Post modernists and progressives believe that the on average 70 IQs of the niggers and sandniggers we import will be offset by technology so they can pay ook ook and Sanjay and Bin Laden five cents an hour to push a button on the AI powered robot that does all the real work.

For reasons that are obvious to everyone that wasn't a legacy admission Harvard this is beyond retarded but the racial utopians keep pushing it.
 
Manipulating fertility is an inefficient means of solving social, economic and environmental problems that are almost always better addressed more directly through regulation and redistribution.
Yes, government regulation and redistribution. Two of my favorite things!

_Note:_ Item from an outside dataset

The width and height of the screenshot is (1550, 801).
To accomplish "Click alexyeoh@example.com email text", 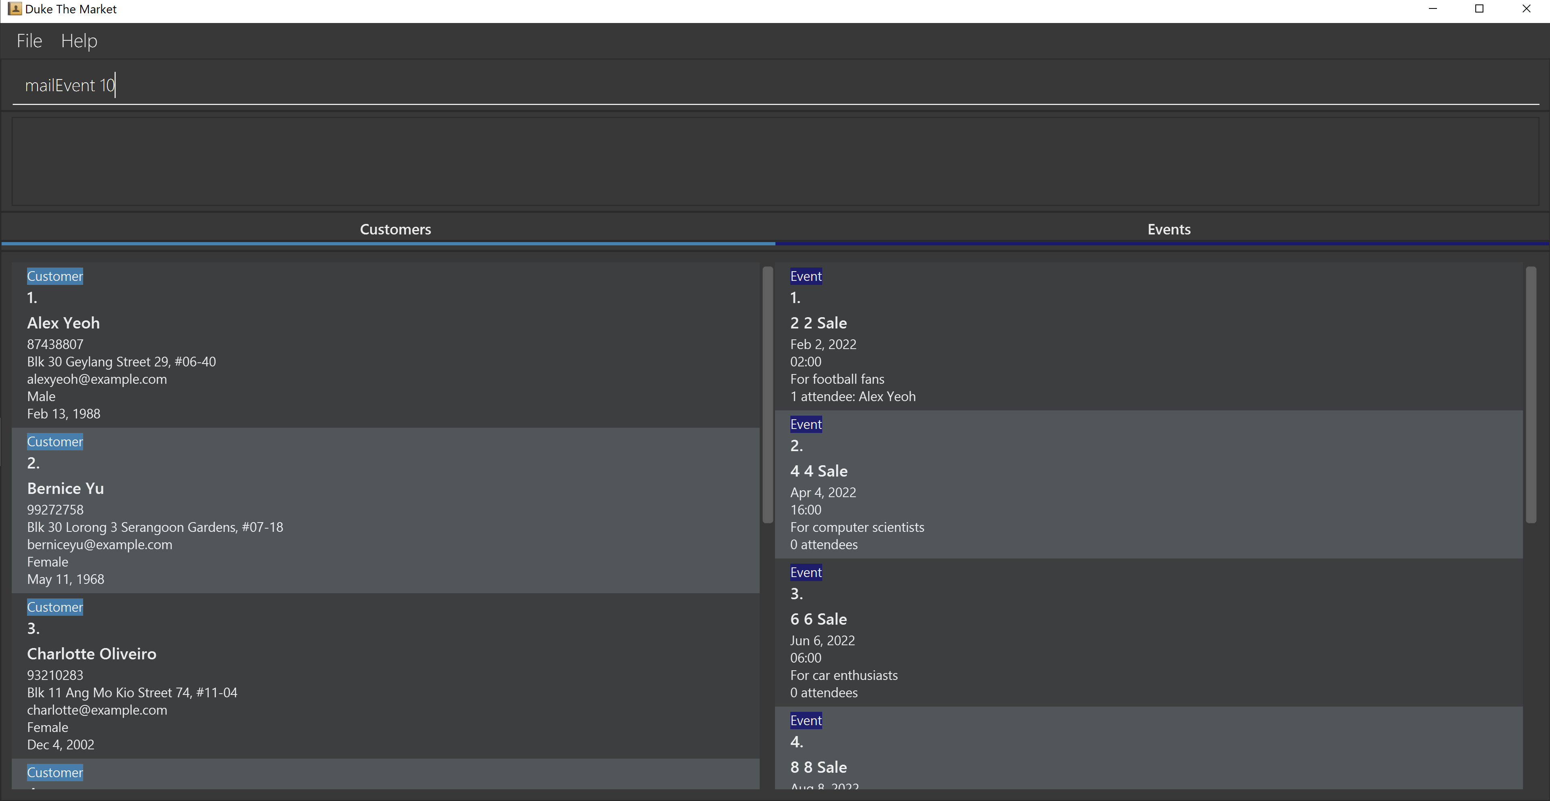I will coord(97,379).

Absolutely legendary for their efficiency.
 
[Unreal amounts of fedposting and death wishes towards the authors and their immediate families]
 
policymakers can increase the size of the working-age population through pro-immigration policies
The author does realize that basically any argument against increasing birth rates could be applied even more aggressively against immigration?
 
"We need a permanent dependent underclass of shitskins from barbarian lands, not native-born citizens who stand more on their own two feet and have inconvenient political opinions"
 
I remember reading about the commies unironically trying to get people to not have kids so as to not "feed the beast (capitalism)" in I want to say the early 1900's. Time really is a flat circle.
 
"Muh declining birthrates"

Anyone that thinks fucking and child-rearing is going to go out of style to the point their nation ceases to exist is delusional and falling for propaganda.

Here's a radical idea - let's not flood the country with third-world shitskins just so the generation that ruined this country can be comfy for a couple extra years. All the good boomers died in Vietnam. The ones still alive belong in refrigerator boxes, eating cat food for being terrible parents and supporting Israel.
 
Anyone that thinks fucking and child-rearing is going to go out of style to the point their nation ceases to exist is delusional and falling for propaganda.
South Korea exists, it is real. It has a tfr of 0.68 and declining, that's not North Korean propaganda, and believing that it can't happen anywhere else is pure hubris
 
South Korea exists, it is real. It has a tfr of 0.68 and declining, that's not North Korean propaganda, and believing that it can't happen anywhere else is pure hubris

South Korean's aren't reproducing because their country is an overworked corporate hellscape. As their culture changes and the boomer corporate class dies off things will improve. The Korean people and culture aren't going to disappear because dudes decided to quit jizzing in women. That's never once happened in human history.